The UGC consumer is spending so much time engaged with content, ad revenue generated from this segment can be much more than double, Zohar said.
Both the retention and lifetime value of registered and UGC users increases to the point where they can be four or more times more likely to become a subscriber compared to an anonymous reader. This also generates highly valuable first-party data.
First-party data examples
Zohar shared with INMA members the different types of data categories, along with some examples of the type of first-party data that can be obtained in each category.
Interest data: topics of interest, which editors a user follows, topic preferences by time of day, and comment-type preferences.
Behavioural data: personality information, political preference, personal opinions, frequency of site visits, time of visits, and preference to comments.
Social data: language, ethnic group, gender, social sharing, and which content or topics they are more likely to share.
Declarative data: polls and quizzes, topic follows, UGC, and shares.
Inferred data: sentiment, dwell time, and other interests.
Enriched data: user profiles, personas, propensity score, and recommendations.
“Declarative data is probably the strongest signal you’re going to get from your audience,” Zohar said. “This is where a user absolutely declares their interest in something.”
Enriched data is where publishers can begin to build detailed user personas, as well as making personalised recommendations, offers, and outreach.
“One of the areas we are starting to see opportunities in this first-party data is, we can create cohorts based on all that information we talked about,” he said.
Building these for cohort assignment, and ultimately activation, is only possible with first-party data and engaged users. With third-party cookies and programmatic advertising, there hasn’t been enough investment in getting the requisite foundation to enable cohorts. This is changing.

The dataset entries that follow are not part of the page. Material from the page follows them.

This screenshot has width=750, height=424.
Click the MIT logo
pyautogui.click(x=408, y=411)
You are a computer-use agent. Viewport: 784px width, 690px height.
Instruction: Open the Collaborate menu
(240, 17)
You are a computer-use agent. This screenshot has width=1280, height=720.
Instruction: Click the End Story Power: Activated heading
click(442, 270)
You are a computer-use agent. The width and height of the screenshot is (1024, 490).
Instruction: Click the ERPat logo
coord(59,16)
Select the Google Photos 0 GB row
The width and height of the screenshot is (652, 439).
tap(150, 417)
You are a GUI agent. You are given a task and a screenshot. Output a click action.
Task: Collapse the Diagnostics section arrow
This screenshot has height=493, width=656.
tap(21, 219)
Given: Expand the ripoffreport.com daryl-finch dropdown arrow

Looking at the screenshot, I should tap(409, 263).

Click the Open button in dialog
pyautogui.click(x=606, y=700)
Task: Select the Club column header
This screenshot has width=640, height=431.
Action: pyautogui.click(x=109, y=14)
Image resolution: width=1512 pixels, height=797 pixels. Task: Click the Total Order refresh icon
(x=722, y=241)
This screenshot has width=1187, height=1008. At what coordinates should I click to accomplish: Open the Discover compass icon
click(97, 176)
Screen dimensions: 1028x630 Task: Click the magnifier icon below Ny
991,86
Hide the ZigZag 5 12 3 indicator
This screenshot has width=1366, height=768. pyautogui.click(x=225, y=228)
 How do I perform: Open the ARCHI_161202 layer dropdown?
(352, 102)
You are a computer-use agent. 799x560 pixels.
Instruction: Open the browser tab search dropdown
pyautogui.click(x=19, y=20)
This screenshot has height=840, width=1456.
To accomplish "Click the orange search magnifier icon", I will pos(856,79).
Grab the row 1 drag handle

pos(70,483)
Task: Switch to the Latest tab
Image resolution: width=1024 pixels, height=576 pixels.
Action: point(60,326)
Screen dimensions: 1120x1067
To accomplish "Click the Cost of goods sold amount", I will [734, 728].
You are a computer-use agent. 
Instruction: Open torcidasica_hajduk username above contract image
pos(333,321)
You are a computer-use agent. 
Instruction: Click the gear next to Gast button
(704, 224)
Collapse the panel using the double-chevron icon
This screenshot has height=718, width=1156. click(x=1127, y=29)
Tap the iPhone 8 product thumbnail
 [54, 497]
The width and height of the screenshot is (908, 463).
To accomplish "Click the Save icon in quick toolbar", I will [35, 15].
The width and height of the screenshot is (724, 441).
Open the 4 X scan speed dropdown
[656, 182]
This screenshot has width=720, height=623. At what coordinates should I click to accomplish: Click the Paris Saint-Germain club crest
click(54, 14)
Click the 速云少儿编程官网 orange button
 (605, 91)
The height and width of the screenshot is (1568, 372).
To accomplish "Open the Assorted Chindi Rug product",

“If publishers can do this well, they will have a very premium audience to deliver to marketers,” Zohar said. “This is going to be a high-impact, highly known, highly segmented audience that can deliver premium value.”
He shared the way Viofoura is thinking about personas:
Direct integration with a publisher’s first-party data to create personas.
Automated mixing with a third-party database containing more than 400 attributes on over 270 million U.S. consumers (consented data).
Machine learning — unsupervised classification algorithms that sort the enhanced data into distinct groups that form the bases of a brand’s personas.
When Viafoura uses several distinct customer personas, it offers key customer insights such as age, gender, household size, marital status, household income, and more.
“We then have more insight into that consumer than we could potentially glean from just first-party data,” Zohar said. “This creates an even further 360-view of customer insights. We’re starting to take this to market and think this could be really effective at getting to that known state, to that premium segment.”
It can also help editorial understand their audiences and create content specifically for them.